Dow Jones: Venture Backed US Companies Enjoy Fewer Exits, but More Cash

Fewer US based venture backed companies exited in 2011 than the year before, but those deals resulted in more cash, according to a recently released report by Dow Jones VentureSource.

Despite fewer exists, the year netted investors more capital thanks to a spike in the median price for M&A and buyouts, as well as the median amount raised in IPOs.

In 2011, there were 522 exists of venture backed companies in the US, a four percent deal drop compare to 2010. At the same time, the netted capital increased 26 percent in 2011, billion compared to the previous year. The year resulted in exits that netted $53.2 billion, despite a 14 percent drop in deal activity.

“Despite a slower acquisition pace capped with an uncharacteristic drop in deal activity in the fourth quarter, there are some positive signs heading into the new year.,” said Jessica Canning, global research director for Dow Jones VentureSource. “Acquisitions of companies liquidating their assets were halved in 2011 and companies are benefiting from lower start-up costs by taking capital farther toward a larger acquisition,.”

While companies required more money to reach an exit, they got there faster in 2011 than the previous year. Forty-five companies raised $5.4 billion through IPOs in 2010, considerably more change than the 3.3 billion raised by 46 IPOs in 2010. Much of that success is thanks to Groupon and Zynga, raising a combined $1.7 billion through their IPOs.

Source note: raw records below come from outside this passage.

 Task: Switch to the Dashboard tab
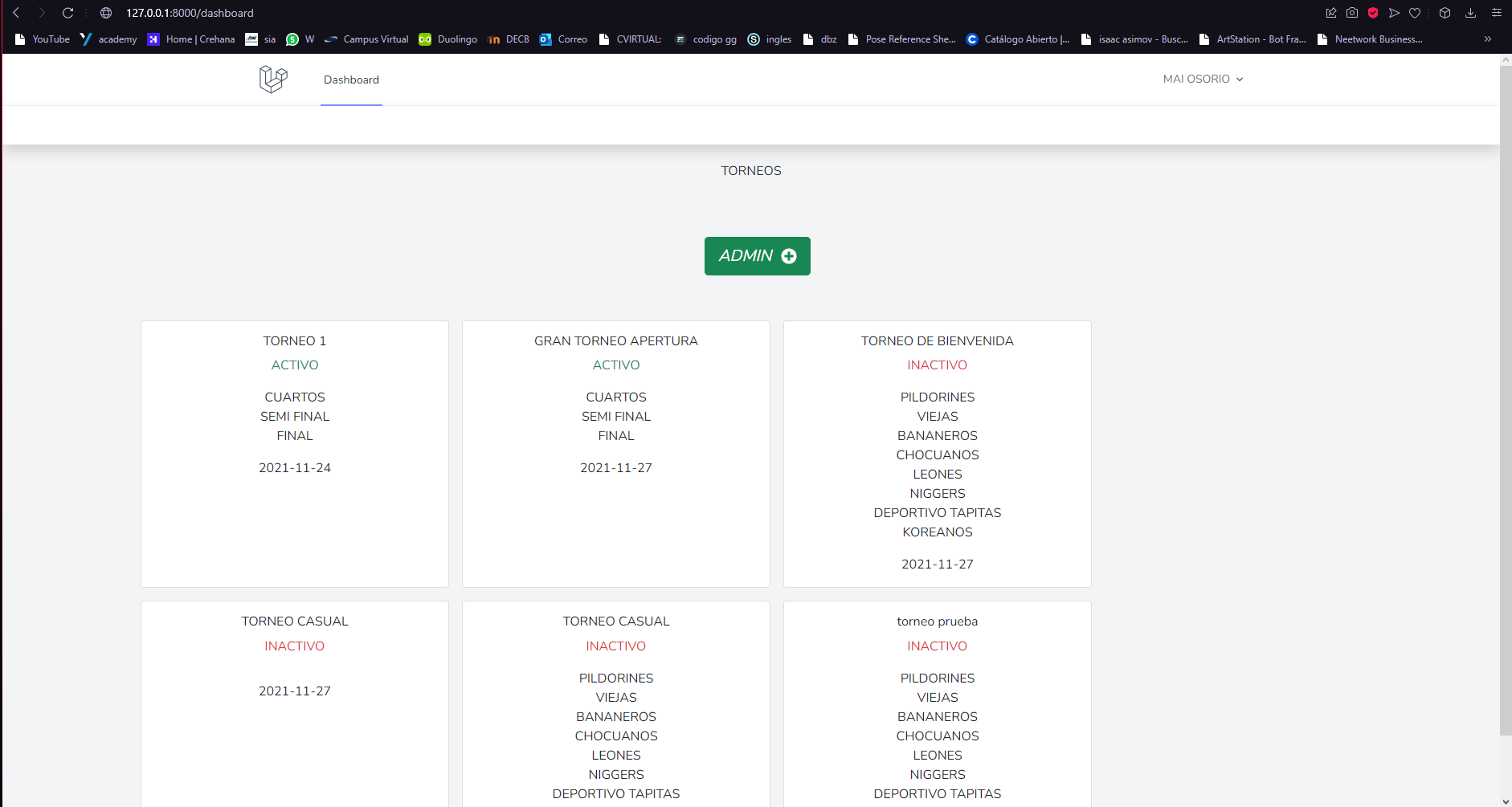point(351,79)
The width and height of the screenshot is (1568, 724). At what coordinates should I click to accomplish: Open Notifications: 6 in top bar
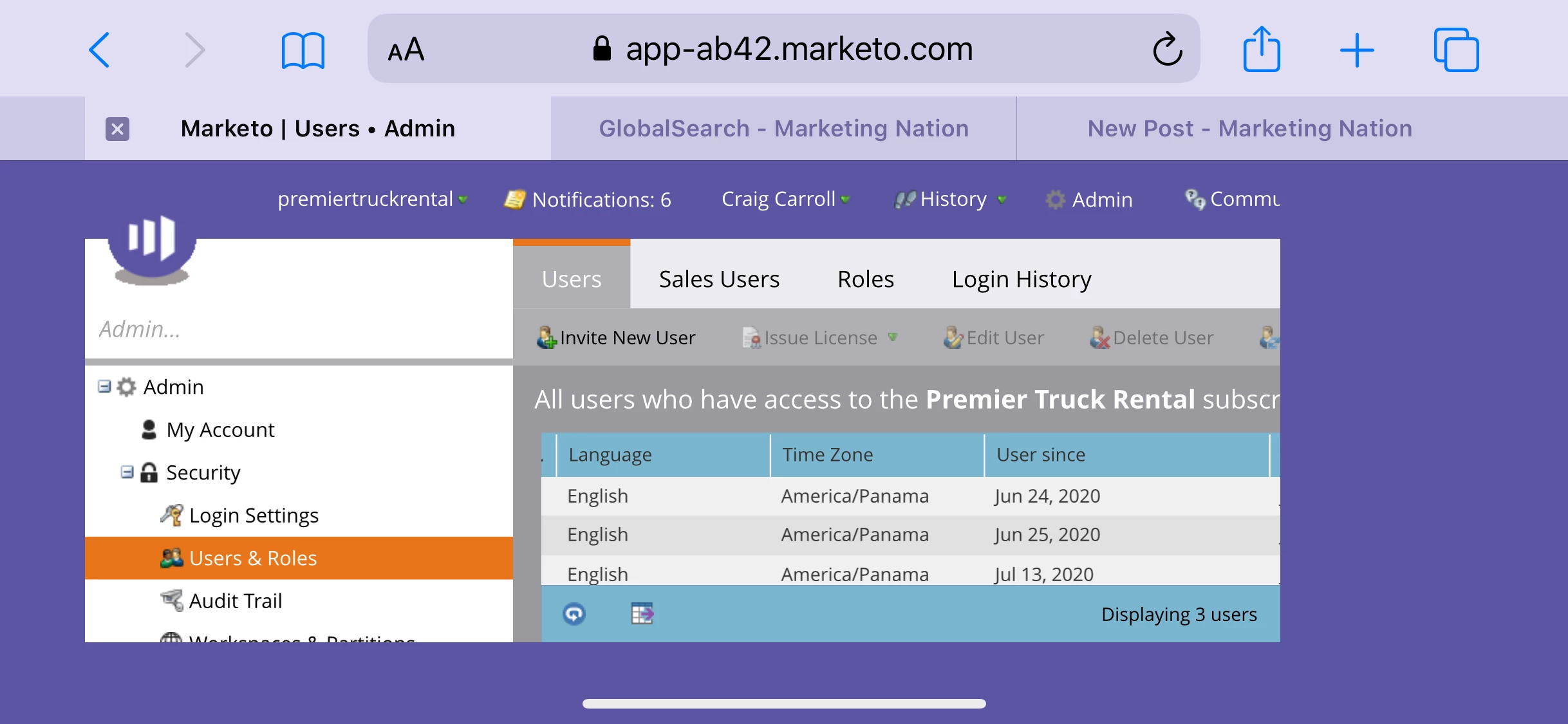coord(588,200)
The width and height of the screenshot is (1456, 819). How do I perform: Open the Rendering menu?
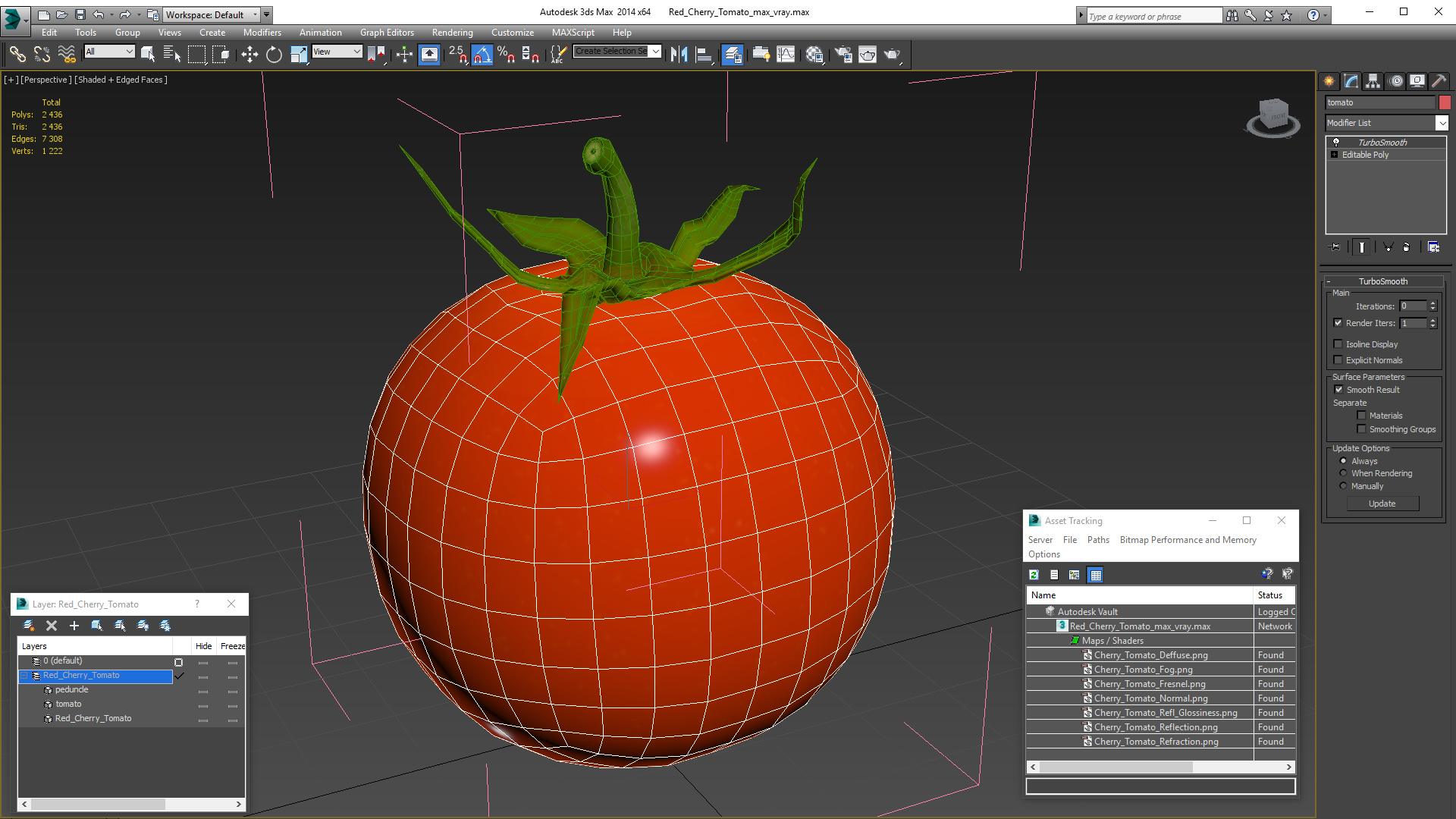tap(452, 33)
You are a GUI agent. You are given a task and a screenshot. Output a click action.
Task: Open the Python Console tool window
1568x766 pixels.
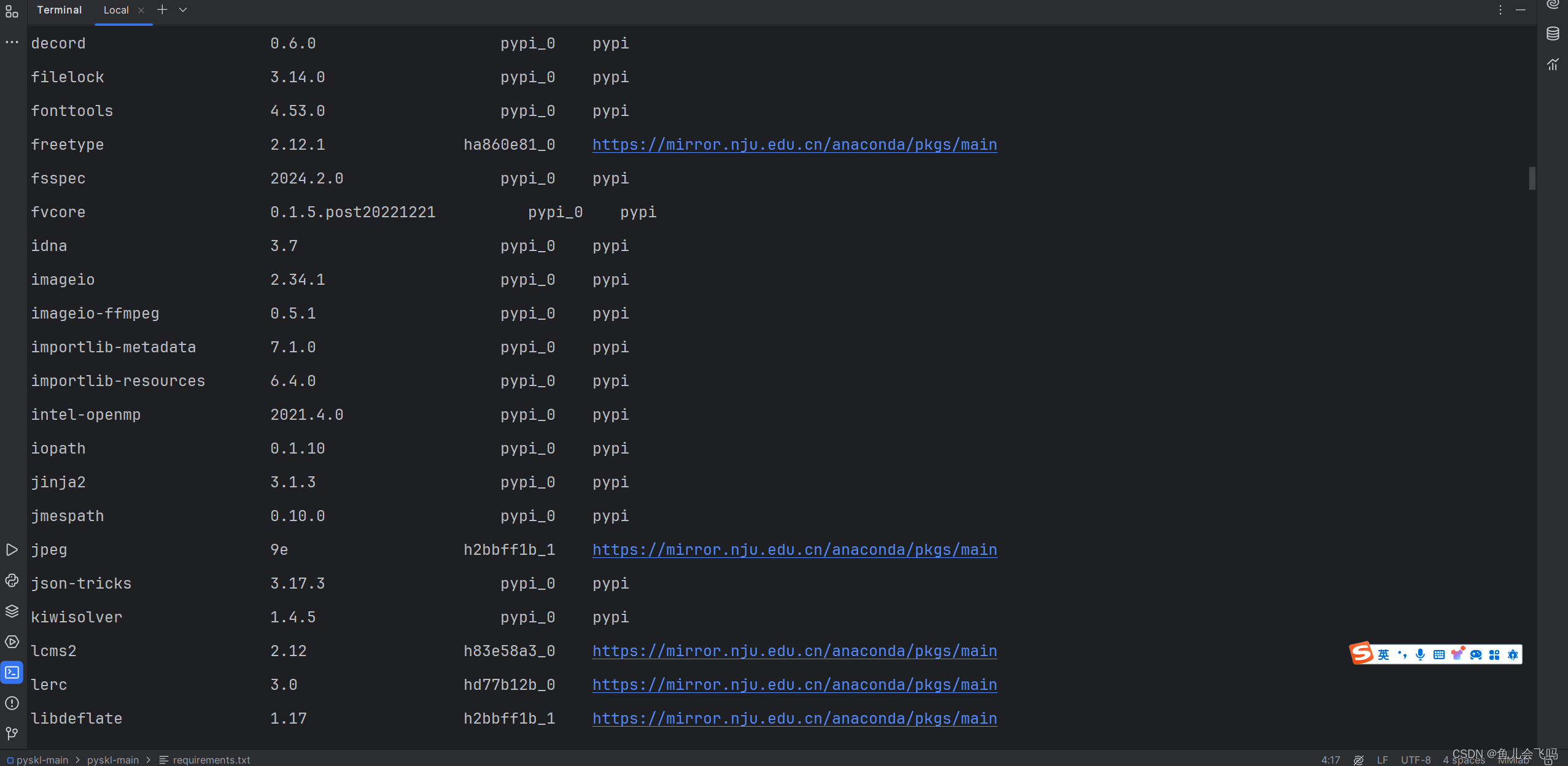(x=12, y=581)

“The IPO market saw some gains through the first half of the year, but the momentum was not strong enough to survive the volatility in August,” said Zoran Basich, editor of Dow Jones VentureWire. “During 2012 we’ll get a sense of whether the last two years of flat IPO activity is the new normal for the industry or if there’s room to grow.”

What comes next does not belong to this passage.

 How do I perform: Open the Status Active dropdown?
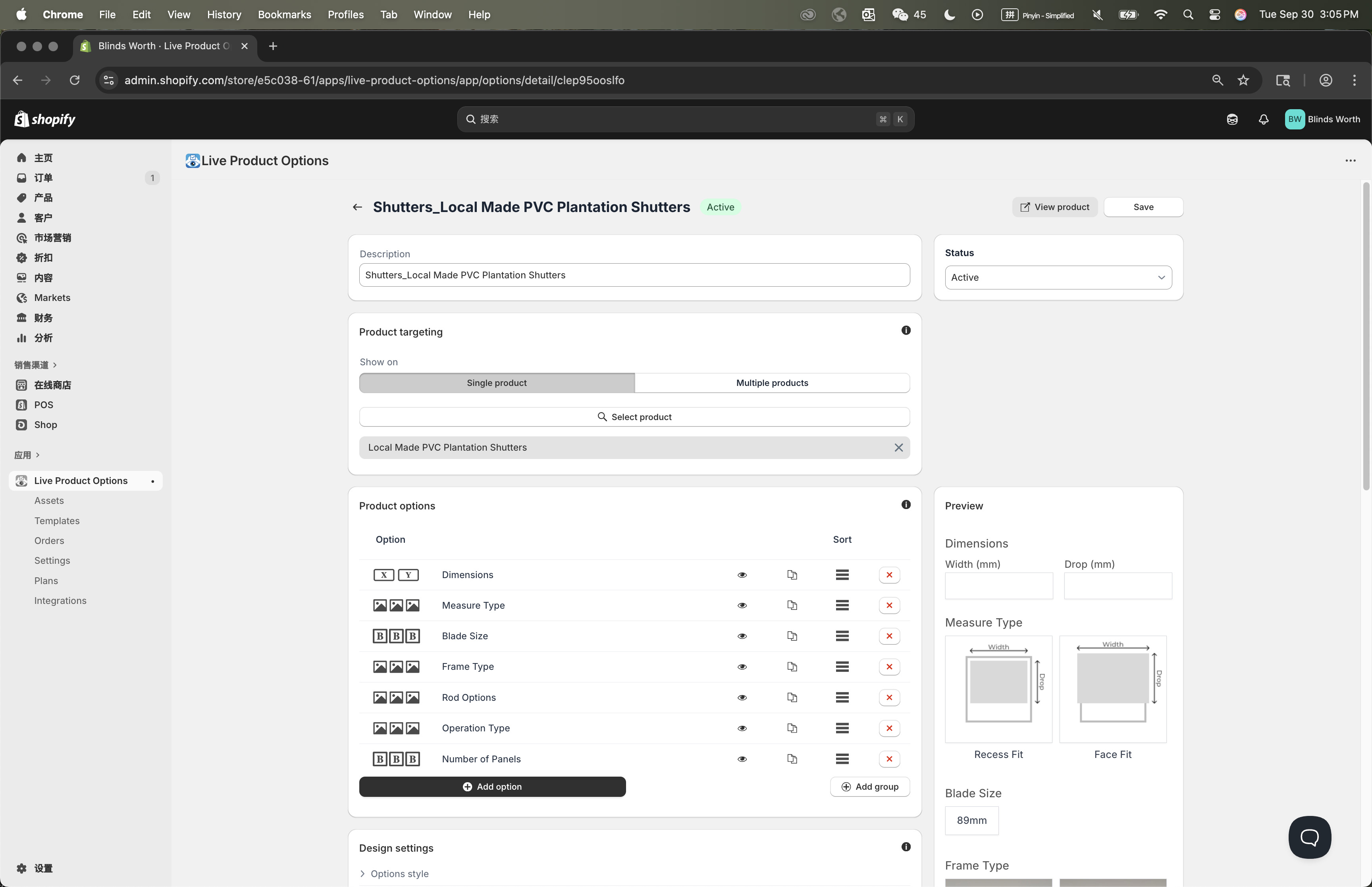(1058, 278)
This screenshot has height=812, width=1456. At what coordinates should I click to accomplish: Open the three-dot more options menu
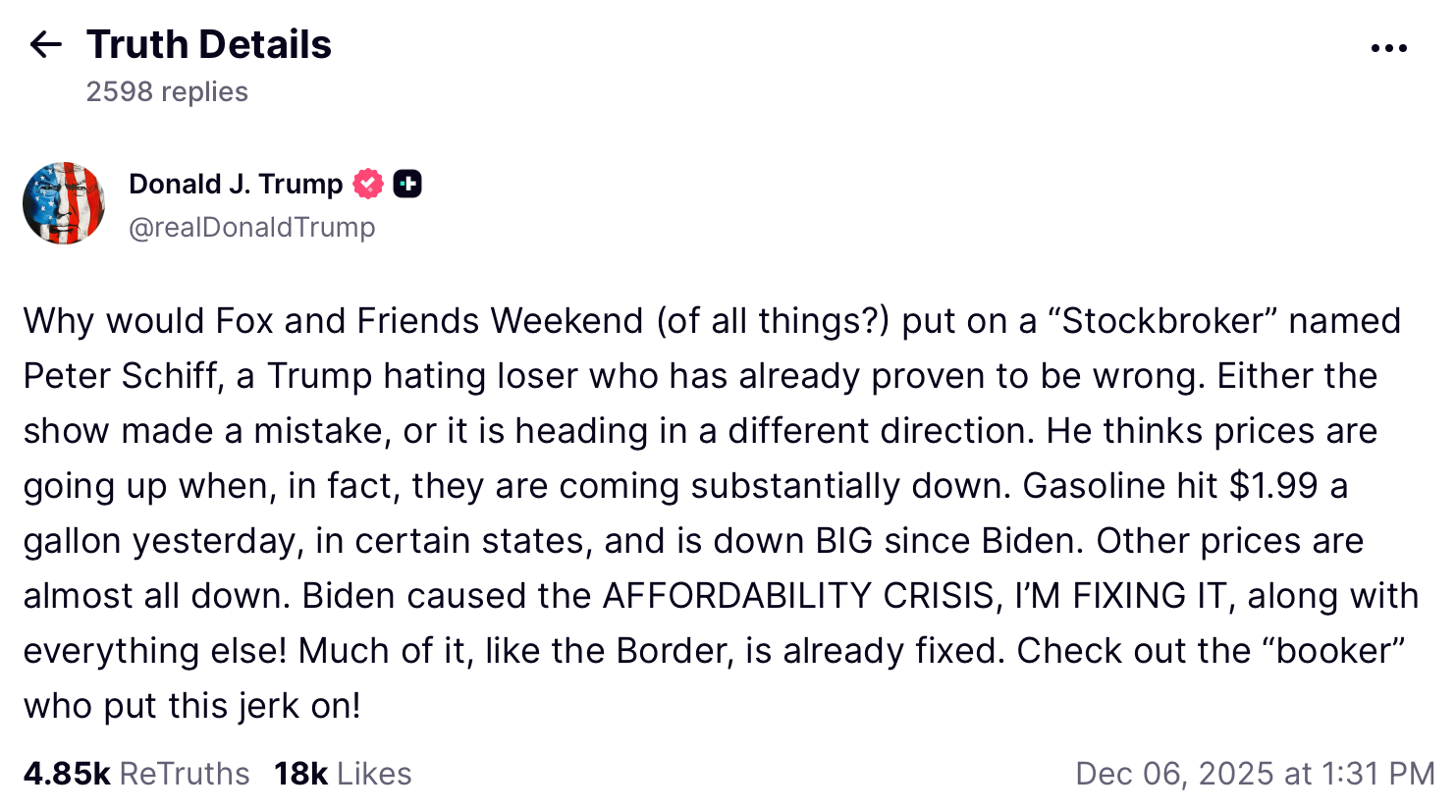tap(1388, 48)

The median price paid for a company also increased a whopping 77 percent over the previous year.

To reach an M&A or buyout, companies raised a median of $17 million in funding, 12 percent less than 2010, with an average 5.3 years to build the company, just under 2010’s average of 5.4 years.

Also noteworthy, the acquisition activity of the fourth quarter did not outpace the third in 2011 for the first time in five years. The fourth quarter of 2011 actually turned out to be the least active of the year.

Throughout 2011, corporate acquirers purchased 460 companies for $46.4 billion, representing a 13 percent drop in M&A activity and a 30 percent increased from the 528 deals that raised $36.6 billion in 2010.